[Cryptography] State of sin (was Re: What to put in a new cryptography course)

Arnold Reinhold agr at me.com
Tue Jul 26 13:01:44 EDT 2016


> On Jul 23, 2016, at 11:25 AM, Ron Garret <ron at flownet.com> wrote:
> 
> 
> On Jul 22, 2016, at 10:00 AM, Arnold Reinhold <agr at me.com <mailto:agr at me.com>> wrote
…
>> Given that I have just proven that searching for efficient solutions is finite, I don’t see how Turing equivalence comes into play at all. The only question is whether there are more efficient search methods and will they find anything better than brute force.
> 
> I’ve tried to explain this twice now, I’ll try one more time.
> 
> There are two distinction questions on the table:
> 
> 1.  Given a cryptographic algorithm, does an attack exist?
> 
> 2.  Can we *prove* that the answer to question 1 is “no”?
> 
> Question 2 can be interpreted in two different ways:
> 
> 2a.  Can we *in principle* prove that the answer to question 1 is “no”?
> 
> 2b.  Can we actually generate such a proof under contemporary physical, technological and economic constraints?
> 
> The answer to question 2a is obviously “yes” because, as you say, the problem is finite and we can in principle enumerate all the possibilities.  But no one in their right mind cares about this.  What matters is whether someone anyone can *actually* attack your algorithm.  I don’t care if God knows how to attack my crypto, I care if there’s a *human* who knows how to attack my crypto.
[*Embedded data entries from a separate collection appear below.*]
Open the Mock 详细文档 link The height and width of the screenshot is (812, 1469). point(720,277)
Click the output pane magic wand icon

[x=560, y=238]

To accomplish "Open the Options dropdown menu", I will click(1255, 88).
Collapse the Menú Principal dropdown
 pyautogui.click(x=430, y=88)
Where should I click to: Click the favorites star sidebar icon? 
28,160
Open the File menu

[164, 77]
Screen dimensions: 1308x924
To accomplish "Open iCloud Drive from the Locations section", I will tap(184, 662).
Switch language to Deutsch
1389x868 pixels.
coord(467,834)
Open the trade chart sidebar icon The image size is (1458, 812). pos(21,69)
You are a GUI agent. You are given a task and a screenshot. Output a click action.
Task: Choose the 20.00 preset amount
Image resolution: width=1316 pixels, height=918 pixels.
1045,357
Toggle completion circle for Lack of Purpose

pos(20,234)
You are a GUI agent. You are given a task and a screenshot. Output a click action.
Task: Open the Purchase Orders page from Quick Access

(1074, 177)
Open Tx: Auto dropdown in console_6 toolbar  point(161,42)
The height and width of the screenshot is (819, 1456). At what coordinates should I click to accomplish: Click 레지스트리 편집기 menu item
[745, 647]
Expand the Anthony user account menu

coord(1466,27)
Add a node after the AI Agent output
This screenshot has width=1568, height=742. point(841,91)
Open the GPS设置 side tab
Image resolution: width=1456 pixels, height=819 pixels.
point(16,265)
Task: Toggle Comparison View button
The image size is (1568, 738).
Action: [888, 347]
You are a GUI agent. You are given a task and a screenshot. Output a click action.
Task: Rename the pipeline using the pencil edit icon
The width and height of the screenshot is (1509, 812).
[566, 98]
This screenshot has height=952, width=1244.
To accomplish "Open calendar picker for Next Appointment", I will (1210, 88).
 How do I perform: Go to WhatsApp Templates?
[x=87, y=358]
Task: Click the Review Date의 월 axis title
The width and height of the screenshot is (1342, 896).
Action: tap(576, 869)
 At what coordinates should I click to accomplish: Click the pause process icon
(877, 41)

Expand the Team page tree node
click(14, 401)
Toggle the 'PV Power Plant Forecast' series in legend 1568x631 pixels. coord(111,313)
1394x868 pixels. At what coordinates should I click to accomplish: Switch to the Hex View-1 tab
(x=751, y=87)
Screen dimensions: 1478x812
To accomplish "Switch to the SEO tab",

In a previous post, you suggested that one answer to 2 might be that the question is undecidable. I attempted to show that for a fixed size block cipher there exists a finite (tho entirely impractical) algorithm for finding all possible attacks and that therefore the the question is not undecidable. I’m glad you now agree that this is obvious. (I believe my argument can be extended to discrete log public key systems by replacing the code book with a table of logarithms as a finite upper bound for the size of Turing machines to search.)

> 
> All else being equal I would, of course, love to have a proof that even God cannot attack my crypto.  But all else is not equal.  We live in a world with constraints, and we have to decide how to allocate limited resources.  Should we spend our effort looking for proofs, or should we spend it doing something else?
> 
> It is *that* decision which can be informed by the theory of Turing machines because proofs are Turing-complete.  And, BTW, it is *that* decision that could be informed by an answer to the question of whether not P?=NP because that answer would almost certainly contain some deep conceptual breakthrough. Because of the deep connection between this question and proof theory, it would almost certainly give us some insight into how to make the quest for a proof more fruitful, or tell us that the effort is indeed hopeless.  

> At the moment we just don’t know, and so there is no principled basis for making these decisions.  All we have are some data points with no theory.  Under those circumstances, everyone needs to choose their own risk posture.

I agree, and have said so before, that machinery developed to answer P=?NP could perhaps lead to insights on how to verify the security of cryptographic algorithms. However the central technique currently used in the study of Turing machines, the diagonal method, relies on the infinite nature of the problems. But no one can say with confidence what a yet-to-be-discovered mathematical method could or could not do. What I strongly disagree with is the widely stated belief that a proof that P=NP would, by itself, invalidate current cryptographic methods.